Been using this for decades; my first boss, a PhD physicist, out of college got me started on using this. It's still being sold today: https://www.amazon.com/National-Computation-Notebook-Inches-...


Nobody has mentioned Wacom Bamboo series digitizers, which is what I am using. It allows me to sync notes I'm writing on plain paper with my phone/tablet. It even tries to OCR my handwriting (which doesn't work flawlessly, but since I have a habit of writing subject titles in all caps, I can at least search by those).


I have never tried it, but I am interested in the Grinnell field notebook methodology:

https://pages.wustl.edu/files/pages/imce/mnh/grinnell-journa...

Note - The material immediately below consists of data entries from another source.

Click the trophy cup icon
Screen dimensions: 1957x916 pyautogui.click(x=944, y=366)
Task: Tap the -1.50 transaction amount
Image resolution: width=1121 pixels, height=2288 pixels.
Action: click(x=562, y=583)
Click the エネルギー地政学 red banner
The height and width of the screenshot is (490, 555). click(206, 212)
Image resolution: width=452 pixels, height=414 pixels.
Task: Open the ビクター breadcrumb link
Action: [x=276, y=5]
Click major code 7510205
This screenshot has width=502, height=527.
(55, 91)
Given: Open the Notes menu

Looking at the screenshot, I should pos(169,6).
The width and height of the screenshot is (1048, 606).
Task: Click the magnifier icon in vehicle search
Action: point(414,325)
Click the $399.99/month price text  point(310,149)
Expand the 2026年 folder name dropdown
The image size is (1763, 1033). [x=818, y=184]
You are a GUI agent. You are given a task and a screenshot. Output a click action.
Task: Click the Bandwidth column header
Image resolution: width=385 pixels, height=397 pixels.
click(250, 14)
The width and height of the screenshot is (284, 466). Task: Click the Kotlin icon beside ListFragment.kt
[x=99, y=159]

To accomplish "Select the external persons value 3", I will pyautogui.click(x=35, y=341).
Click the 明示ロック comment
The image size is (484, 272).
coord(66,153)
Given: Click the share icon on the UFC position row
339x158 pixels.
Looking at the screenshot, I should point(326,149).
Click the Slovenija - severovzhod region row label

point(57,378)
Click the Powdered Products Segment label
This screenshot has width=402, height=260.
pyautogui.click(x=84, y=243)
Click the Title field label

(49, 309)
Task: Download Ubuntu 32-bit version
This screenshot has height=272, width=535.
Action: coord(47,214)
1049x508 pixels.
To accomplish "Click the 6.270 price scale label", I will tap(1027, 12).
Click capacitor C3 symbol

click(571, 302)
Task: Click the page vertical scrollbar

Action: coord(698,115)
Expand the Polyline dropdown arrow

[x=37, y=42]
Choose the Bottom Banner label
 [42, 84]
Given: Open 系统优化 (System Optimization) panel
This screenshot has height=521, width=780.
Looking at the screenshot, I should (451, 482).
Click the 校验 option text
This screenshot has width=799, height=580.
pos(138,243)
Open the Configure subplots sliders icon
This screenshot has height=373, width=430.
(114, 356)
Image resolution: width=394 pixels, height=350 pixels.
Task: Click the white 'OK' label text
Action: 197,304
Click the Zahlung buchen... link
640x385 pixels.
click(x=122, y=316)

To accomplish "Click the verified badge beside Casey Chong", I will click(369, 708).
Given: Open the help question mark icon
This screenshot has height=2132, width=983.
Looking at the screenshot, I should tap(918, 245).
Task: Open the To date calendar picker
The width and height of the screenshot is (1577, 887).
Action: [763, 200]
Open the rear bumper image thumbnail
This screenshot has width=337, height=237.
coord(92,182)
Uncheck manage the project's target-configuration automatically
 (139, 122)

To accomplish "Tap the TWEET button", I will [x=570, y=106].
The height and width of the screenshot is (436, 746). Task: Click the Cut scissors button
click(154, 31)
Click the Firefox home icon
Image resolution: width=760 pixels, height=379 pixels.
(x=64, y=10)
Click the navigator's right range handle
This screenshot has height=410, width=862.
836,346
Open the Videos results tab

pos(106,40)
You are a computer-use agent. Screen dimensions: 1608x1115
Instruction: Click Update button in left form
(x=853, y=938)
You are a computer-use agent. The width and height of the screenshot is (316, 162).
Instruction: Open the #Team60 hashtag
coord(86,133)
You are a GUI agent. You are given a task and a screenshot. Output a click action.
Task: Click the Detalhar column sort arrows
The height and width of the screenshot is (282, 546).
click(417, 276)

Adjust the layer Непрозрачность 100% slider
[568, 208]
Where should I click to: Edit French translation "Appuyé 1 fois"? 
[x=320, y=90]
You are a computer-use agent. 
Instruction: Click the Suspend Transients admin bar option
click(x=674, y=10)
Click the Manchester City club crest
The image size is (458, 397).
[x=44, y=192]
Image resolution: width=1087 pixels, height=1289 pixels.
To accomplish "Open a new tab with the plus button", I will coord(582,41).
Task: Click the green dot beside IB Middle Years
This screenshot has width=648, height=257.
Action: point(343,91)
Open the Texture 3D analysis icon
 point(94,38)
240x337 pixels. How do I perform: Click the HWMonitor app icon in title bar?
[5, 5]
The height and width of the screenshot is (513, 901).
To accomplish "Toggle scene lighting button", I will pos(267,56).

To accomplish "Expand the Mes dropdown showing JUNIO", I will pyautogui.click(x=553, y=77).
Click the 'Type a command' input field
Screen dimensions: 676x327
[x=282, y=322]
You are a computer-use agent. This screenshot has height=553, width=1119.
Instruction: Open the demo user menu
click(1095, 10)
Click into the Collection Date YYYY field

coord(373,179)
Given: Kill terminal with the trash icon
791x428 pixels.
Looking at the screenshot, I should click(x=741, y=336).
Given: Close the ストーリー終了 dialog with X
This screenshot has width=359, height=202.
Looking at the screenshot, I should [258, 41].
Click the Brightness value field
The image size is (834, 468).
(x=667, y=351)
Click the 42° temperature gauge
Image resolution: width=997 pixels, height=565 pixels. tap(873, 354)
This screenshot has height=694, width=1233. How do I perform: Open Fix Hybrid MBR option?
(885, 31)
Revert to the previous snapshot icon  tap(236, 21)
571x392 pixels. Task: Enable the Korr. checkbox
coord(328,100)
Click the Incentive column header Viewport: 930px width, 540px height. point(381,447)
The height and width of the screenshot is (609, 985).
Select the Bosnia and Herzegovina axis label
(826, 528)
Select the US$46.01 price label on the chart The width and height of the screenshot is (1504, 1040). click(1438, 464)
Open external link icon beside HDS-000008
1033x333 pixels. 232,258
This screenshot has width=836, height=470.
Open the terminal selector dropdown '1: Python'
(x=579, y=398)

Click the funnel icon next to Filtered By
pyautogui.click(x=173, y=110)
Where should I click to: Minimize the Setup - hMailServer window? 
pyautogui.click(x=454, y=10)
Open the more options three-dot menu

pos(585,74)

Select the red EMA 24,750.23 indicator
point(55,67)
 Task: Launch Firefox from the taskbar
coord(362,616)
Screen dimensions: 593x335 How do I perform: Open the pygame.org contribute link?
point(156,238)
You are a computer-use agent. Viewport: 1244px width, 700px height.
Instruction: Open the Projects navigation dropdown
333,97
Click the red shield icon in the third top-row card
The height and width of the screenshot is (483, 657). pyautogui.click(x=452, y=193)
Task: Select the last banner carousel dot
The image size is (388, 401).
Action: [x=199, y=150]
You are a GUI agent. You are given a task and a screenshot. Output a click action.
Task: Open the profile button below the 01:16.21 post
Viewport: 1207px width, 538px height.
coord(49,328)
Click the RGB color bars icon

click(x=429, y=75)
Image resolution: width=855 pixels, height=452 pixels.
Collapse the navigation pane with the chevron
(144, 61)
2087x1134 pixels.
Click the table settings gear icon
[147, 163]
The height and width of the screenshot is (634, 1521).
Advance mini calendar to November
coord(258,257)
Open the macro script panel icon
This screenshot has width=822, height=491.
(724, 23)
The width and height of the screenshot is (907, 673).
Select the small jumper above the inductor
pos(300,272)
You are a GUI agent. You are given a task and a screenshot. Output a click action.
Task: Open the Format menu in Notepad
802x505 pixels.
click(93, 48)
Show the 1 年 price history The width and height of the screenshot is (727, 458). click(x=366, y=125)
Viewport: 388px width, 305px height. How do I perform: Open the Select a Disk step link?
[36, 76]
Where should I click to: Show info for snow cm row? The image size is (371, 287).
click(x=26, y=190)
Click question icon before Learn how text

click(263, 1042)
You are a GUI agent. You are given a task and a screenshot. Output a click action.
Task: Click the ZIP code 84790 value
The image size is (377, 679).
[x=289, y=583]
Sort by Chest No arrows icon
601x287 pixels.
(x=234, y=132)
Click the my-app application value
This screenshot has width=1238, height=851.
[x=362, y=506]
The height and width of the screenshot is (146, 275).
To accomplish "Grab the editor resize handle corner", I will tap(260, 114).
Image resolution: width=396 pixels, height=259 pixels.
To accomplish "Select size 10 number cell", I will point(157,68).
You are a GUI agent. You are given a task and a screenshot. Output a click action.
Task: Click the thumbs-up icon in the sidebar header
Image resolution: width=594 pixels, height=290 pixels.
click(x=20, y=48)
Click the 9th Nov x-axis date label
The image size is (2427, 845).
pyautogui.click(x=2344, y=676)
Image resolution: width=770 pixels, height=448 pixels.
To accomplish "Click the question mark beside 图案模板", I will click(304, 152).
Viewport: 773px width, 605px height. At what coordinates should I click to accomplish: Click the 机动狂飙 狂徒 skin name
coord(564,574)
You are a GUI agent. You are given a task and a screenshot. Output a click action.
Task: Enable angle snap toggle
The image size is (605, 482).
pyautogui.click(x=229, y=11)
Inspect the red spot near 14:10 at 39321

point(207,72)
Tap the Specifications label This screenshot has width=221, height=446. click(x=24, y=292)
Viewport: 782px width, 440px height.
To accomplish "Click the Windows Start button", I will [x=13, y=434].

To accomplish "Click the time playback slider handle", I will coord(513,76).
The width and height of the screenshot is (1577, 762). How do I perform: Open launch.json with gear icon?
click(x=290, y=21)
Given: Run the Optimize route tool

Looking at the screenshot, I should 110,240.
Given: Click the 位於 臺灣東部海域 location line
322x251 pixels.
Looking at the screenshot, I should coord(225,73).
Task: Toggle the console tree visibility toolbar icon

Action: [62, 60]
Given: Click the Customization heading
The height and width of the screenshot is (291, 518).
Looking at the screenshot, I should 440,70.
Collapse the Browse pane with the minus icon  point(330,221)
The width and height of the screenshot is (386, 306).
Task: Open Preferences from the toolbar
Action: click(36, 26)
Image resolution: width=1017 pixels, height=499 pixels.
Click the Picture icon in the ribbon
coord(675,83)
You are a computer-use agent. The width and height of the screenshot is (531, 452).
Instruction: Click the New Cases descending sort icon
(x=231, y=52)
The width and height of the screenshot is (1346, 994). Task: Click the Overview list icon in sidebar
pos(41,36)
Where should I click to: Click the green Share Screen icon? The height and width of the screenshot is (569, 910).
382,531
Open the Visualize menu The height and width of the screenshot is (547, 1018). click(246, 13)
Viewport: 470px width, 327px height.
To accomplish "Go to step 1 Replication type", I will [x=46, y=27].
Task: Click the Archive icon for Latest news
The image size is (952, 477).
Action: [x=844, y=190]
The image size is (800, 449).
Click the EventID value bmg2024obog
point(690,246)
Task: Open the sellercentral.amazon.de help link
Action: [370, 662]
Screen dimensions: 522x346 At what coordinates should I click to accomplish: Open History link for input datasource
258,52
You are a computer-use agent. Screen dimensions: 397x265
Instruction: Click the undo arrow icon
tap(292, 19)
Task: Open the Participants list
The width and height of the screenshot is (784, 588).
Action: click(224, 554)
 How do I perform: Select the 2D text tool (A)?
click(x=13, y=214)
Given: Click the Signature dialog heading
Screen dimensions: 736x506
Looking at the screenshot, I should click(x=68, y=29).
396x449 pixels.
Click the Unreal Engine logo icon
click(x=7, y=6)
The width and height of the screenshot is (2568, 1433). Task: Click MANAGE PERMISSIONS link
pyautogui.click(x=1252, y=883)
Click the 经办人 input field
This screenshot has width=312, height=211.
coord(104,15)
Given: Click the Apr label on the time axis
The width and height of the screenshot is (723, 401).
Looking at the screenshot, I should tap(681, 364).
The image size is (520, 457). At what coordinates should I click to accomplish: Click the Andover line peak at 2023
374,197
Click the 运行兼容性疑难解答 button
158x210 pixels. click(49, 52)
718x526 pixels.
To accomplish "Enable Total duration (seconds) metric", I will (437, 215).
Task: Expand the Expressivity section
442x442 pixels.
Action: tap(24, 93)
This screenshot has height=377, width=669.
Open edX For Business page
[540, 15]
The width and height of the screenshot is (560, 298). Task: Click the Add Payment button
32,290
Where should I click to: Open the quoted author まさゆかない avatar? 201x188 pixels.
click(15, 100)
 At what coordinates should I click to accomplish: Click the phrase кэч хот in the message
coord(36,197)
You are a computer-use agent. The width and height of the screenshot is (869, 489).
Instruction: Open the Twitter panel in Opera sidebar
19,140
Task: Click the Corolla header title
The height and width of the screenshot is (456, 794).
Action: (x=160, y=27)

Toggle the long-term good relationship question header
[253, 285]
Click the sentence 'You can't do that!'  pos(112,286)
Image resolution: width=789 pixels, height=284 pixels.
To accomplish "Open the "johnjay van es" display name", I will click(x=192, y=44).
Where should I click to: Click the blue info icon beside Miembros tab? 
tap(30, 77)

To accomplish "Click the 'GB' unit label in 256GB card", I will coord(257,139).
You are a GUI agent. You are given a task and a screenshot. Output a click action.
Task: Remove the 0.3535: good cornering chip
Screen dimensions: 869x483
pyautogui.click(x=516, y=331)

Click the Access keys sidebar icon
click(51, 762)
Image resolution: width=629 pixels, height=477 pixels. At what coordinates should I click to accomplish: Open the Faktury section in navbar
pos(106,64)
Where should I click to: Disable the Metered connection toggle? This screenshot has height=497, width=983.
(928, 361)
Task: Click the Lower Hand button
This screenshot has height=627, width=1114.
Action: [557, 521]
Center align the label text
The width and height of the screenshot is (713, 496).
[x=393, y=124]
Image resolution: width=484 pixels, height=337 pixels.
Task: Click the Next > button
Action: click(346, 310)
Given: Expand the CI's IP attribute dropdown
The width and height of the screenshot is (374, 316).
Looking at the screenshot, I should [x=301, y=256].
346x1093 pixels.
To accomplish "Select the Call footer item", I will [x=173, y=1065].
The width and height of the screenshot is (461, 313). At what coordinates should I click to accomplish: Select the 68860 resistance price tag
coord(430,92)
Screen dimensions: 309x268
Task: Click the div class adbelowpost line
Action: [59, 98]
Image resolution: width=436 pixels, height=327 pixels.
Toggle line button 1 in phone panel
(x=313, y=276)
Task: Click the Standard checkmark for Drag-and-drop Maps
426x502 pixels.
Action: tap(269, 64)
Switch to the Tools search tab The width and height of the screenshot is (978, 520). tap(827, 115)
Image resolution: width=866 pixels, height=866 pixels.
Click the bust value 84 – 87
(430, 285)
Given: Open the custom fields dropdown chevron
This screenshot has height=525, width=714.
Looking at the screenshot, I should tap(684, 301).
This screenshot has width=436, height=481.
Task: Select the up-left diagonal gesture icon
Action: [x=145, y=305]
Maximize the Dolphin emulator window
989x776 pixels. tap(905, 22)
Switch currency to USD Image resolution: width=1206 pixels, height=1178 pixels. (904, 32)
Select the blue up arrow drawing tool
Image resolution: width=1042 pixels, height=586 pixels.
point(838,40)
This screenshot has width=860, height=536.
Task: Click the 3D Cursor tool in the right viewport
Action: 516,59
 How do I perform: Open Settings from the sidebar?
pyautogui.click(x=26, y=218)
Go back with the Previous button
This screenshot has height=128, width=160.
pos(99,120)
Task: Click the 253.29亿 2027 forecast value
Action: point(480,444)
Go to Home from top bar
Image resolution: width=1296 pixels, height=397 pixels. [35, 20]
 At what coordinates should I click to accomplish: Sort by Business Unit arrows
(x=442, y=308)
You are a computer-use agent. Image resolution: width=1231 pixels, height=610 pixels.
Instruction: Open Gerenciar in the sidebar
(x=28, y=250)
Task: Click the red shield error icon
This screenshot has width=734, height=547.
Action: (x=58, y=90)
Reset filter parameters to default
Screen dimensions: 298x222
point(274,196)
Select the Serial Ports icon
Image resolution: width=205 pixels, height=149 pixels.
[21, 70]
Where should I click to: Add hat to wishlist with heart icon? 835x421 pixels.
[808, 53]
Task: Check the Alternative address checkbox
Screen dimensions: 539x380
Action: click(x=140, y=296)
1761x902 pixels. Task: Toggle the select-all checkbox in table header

It would require carbon paper and a 2nd notebook at least to cover 'backups' and in that sense, I highly prefer electronic note taking.


Haven't look at them in half a decade but smart pens always seemed like a solid idea to meet this need. Livescribe was the primary one I looked at years ago but I know there were multiple competitors and technologies available. The end goal being that when you write on paper the strokes are saved digitally. Now tablets are probably nearly completely taking digital handwriting over but I've never felt as comfortable writing on glass screens as on paper.


There's RocketBook. I use it pretty regularly, but you aren't left with a hard copy if that's your preference — unless you print the results.

You could of course also just use a doc scanner on your phone and keep your hardcopy notebook instead.

https://getrocketbook.com/

I picked it up during the Kickstarter campaign. If it has one advantage, it will auto-send your notes to one/more preset destinations out of seven, like email it to you or someone else, send to Evernote, OneNote, etc. It's worked alright for me so far.

I never much liked the writing on glass feeling, either. Growing up I was a bibliophile and always preferred working with paper. I'm trying this out as a happy middle.


If you only need archival, it might be easier to get an autofeeding scanner like a ScanSnap and scan all of the pages when you're done with a notebook. I used mine to scan a lot of old notebooks before throwing them away.